* Brief *
Nothing but the pictures should go missing; return all the entries below exactly.

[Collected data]
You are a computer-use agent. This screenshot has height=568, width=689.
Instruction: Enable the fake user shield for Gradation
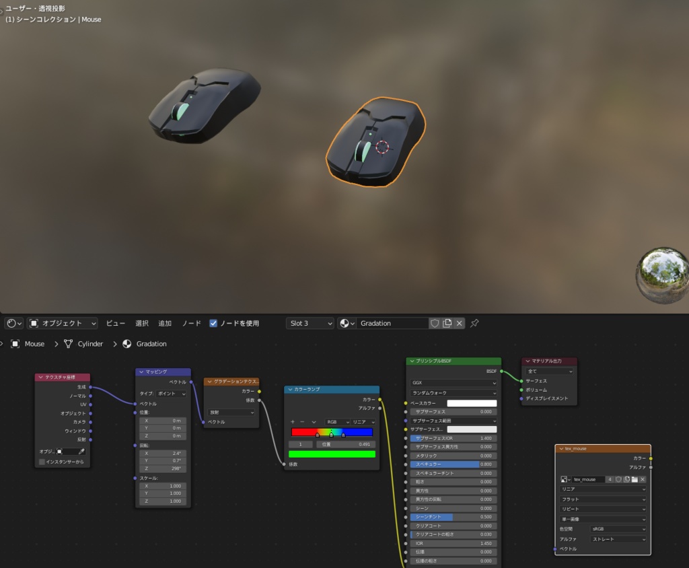point(435,323)
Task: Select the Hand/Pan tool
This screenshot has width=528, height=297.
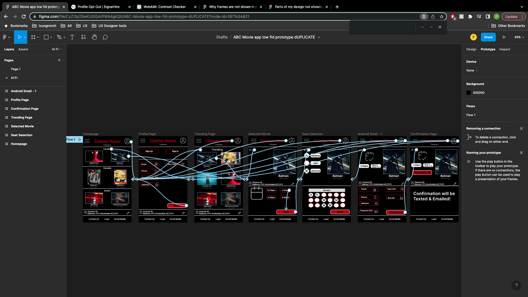Action: [x=94, y=37]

* Task response *
You are a computer-use agent. This screenshot has height=568, width=689.
Instruction: Enable the fake user shield for Gradation
point(435,323)
Task: Select the Hand/Pan tool
This screenshot has width=528, height=297.
Action: [x=94, y=37]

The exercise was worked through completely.